British diva whose only limit was a reluctance for hard work

Brunnhilde, Wotan's naughty daughter, was the perfect role for Rita Hunter, the diva from Wallasey, in the north-west of England…

Brunnhilde, Wotan's naughty daughter, was the perfect role for Rita Hunter, the diva from Wallasey, in the north-west of England, who died on April 29th aged 67. The whole point about Brunnhilde is that she is human and wilful even before she is deprived of her immortal status.

The fact that Rita Hunter, at 20-stone, would have been quite a challenge for any horses in the Ride Of The Valkyries did not remotely disqualify her from shining memorably in the role at London's Coliseum in 1973.

Rita Hunter had a beautiful, and highly individual, voice of formidable strength, as well as a lovely, irrepressibly cheerful smile. But the sound she made was not just sweet, and the smile masked a certain lack of realism. There could be a mewling, almost feline, twang in her lower register.

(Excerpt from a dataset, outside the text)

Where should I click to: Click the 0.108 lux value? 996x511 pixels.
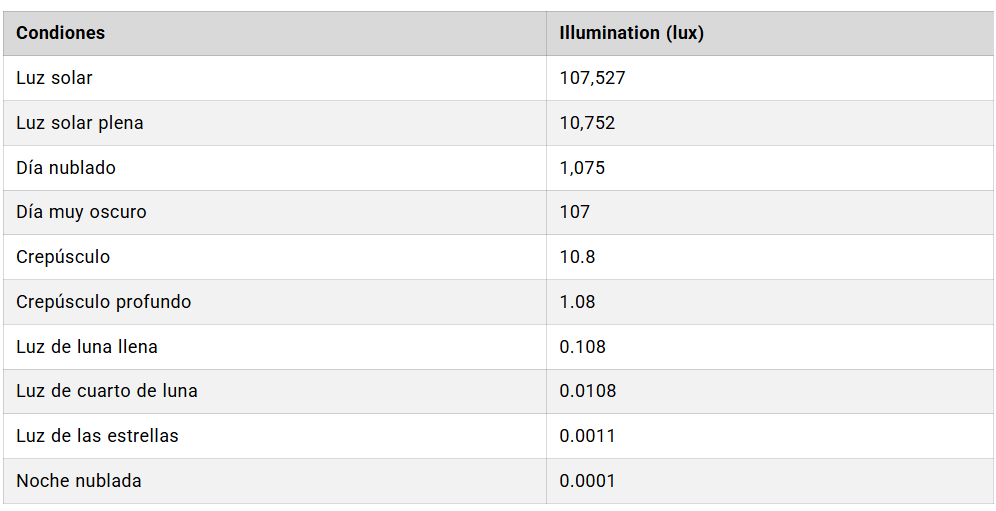click(x=582, y=347)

She became distinctly less co-operative as her career took off. The voice could develop a sufficiently admonitory timbre from time to time, without which she could not have compassed the tragic sentiment that is essential in the Ring. But the limitations of her career demonstrated all too clearly that the conductor Reginald Goodall's musical preparation and inspiring leadership had been crucial factors in setting her up as a credible star.

READ MORE

Goodall was her real Svengali - not Eva Turner, from whom she acquired a few distinctive vocal habits, when she took lessons from her for six months. "What I got from Eva was not so much vocal progress as a mental attitude to things," she said.

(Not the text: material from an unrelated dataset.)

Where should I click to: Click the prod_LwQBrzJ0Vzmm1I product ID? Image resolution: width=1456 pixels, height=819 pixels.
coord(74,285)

"I had a very piercing sound, which was fine and loud and raised the roof. But I knew there was something else I wanted, a round, nice warm tone - because I was a great lover of Tebaldi." She quite quickly turned her back on the sorts of demands that Goodall represented, though treasuring, perhaps too confidently, his brilliant advice to her: "Don't move. Do it with your face."

Her vocal gift was indeed rare, but not sufficient to compensate for the disadvantages of her personality - for her cheerful, insouciant arrogance as an artist, and a growing disinclination to work hard enough at musical preparation, and at the appropriately polished and imaginative theatricality.

What was wonderful about that initial Brunnhilde was that it triumphed over all the many problems of her shape and mobility - though she was quite capable of being delicate in her movements, as well as dramatically urgent. But in the end, and quite quickly, the international invitations stopped coming because the voice, by itself, was not enough.

For those who listened and longed for her to realise her enormous promise as a Wagnerian star, it was depressing to notice how casually she broke up phrases to seize a breath, how irresponsibly she would just get by.

Her alibi for not trying harder was the sense that the glandular disorder which made her so huge - her Bellini, in New York, was greeted with the headline "Enorma" - was something she could not help, and it was size that was stopping her being cast by opera house managements.

Her first singing lessons came from Olive Lloyd, who conducted the local pantomime society orchestra, and who taught her to hold her breath for "a long, long time".

She joined the Sadler's Wells chorus in 1954, aged 21, and after a couple of years - and nothing more exciting than singing one of the bridesmaids in Figaro - transferred to the Carl Rosa company.

When the Carl Rosa merged with Sadler's Wells, she got a six months' study grant with Eva Turner, who once declared she would never make a singer, and would have to scrub floors for a living.

Then she went to her husband's teacher Redvers Llewellyn, and - back on the Sadler's Wells books - began to get roles: Marcellina, in Figaro, whose single and very difficult aria gave her a big chance, and, in 1964, her first Wagner, Senta, in Flying Dutchman. She was also Odabella, in Verdi's Attila, and Musetta, in Boheme. The birth, in 1968, of her daughter, Mairwyn, coincided with her being sacked by Sadler's Wells. She was quite quickly welcomed back, though, since she was Goodall's Brunnhilde in the making.

In 1979, she was supposed to be Turandot to Luciano Pavarotti's Calaf at the New York Metropolitan Opera, but, following a stagehands' strike, she jetted off to do Nabucco in Sydney, where she was to be offered a whole roster of big roles. The Australian Opera was once said to be considering casting Joan Sutherland as Josephine in HMS Pinafore, opposite Rita Hunter as Buttercup. However, of that suggestion, she said: "I would hate to be considered a large funny lady." Her autobiography was Wait Till The Sun Shines Nellie (15); and her triumph as Brunnhilde in the Goodall Ring is still available on CD.

Rita Hunter is survived by her daughter, Mairwyn.